How to complete this task
All lines from the one containing "Switch to the 视频号 tab" down to the one containing "Click the Add button", both ends included, are to be given again exactly; omit the rest of the listing below.

Material for the task
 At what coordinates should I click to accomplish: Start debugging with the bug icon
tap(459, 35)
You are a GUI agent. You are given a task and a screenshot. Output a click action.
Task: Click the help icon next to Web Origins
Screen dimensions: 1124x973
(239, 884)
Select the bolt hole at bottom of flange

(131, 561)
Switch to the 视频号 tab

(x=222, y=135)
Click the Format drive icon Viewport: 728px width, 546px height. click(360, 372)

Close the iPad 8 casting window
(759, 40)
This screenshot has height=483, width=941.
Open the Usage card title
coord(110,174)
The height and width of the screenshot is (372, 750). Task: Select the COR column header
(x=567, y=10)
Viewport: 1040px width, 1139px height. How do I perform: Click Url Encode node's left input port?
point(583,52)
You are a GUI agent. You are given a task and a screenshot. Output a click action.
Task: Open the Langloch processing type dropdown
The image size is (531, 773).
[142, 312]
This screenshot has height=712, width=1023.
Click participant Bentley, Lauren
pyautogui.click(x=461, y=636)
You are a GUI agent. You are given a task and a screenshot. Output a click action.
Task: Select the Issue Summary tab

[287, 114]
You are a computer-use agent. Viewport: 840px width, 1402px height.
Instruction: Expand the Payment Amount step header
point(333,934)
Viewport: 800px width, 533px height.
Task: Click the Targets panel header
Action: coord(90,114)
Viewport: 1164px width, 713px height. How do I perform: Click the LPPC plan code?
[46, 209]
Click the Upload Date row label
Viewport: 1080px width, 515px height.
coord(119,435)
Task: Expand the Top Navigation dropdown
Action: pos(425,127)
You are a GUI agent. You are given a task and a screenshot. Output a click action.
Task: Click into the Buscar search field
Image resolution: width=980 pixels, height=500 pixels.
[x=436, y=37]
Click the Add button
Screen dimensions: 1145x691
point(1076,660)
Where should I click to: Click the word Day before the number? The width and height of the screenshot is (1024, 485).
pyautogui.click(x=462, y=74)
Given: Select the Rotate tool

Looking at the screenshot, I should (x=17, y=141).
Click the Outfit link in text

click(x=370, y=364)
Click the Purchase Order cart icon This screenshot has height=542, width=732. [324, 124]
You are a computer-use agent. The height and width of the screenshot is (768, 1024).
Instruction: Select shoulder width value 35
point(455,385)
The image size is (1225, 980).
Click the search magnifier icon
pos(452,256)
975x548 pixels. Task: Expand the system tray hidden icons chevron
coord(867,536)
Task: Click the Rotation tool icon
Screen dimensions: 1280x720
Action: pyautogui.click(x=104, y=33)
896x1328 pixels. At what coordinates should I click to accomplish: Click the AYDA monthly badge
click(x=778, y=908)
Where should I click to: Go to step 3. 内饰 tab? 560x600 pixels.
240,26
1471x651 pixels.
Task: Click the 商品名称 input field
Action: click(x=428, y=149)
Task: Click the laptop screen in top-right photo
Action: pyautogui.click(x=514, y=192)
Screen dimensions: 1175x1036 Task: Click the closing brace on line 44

Completed task
Switch to the 视频号 tab

(x=222, y=135)
Click the Format drive icon Viewport: 728px width, 546px height. click(360, 372)

Close the iPad 8 casting window
(759, 40)
This screenshot has height=483, width=941.
Open the Usage card title
coord(110,174)
The height and width of the screenshot is (372, 750). Task: Select the COR column header
(x=567, y=10)
Viewport: 1040px width, 1139px height. How do I perform: Click Url Encode node's left input port?
point(583,52)
You are a GUI agent. You are given a task and a screenshot. Output a click action.
Task: Open the Langloch processing type dropdown
The image size is (531, 773).
[142, 312]
This screenshot has height=712, width=1023.
Click participant Bentley, Lauren
pyautogui.click(x=461, y=636)
You are a GUI agent. You are given a task and a screenshot. Output a click action.
Task: Select the Issue Summary tab

[287, 114]
You are a computer-use agent. Viewport: 840px width, 1402px height.
Instruction: Expand the Payment Amount step header
point(333,934)
Viewport: 800px width, 533px height.
Task: Click the Targets panel header
Action: coord(90,114)
Viewport: 1164px width, 713px height. How do I perform: Click the LPPC plan code?
[46, 209]
Click the Upload Date row label
Viewport: 1080px width, 515px height.
coord(119,435)
Task: Expand the Top Navigation dropdown
Action: pos(425,127)
You are a GUI agent. You are given a task and a screenshot. Output a click action.
Task: Click into the Buscar search field
Image resolution: width=980 pixels, height=500 pixels.
[x=436, y=37]
Click the Add button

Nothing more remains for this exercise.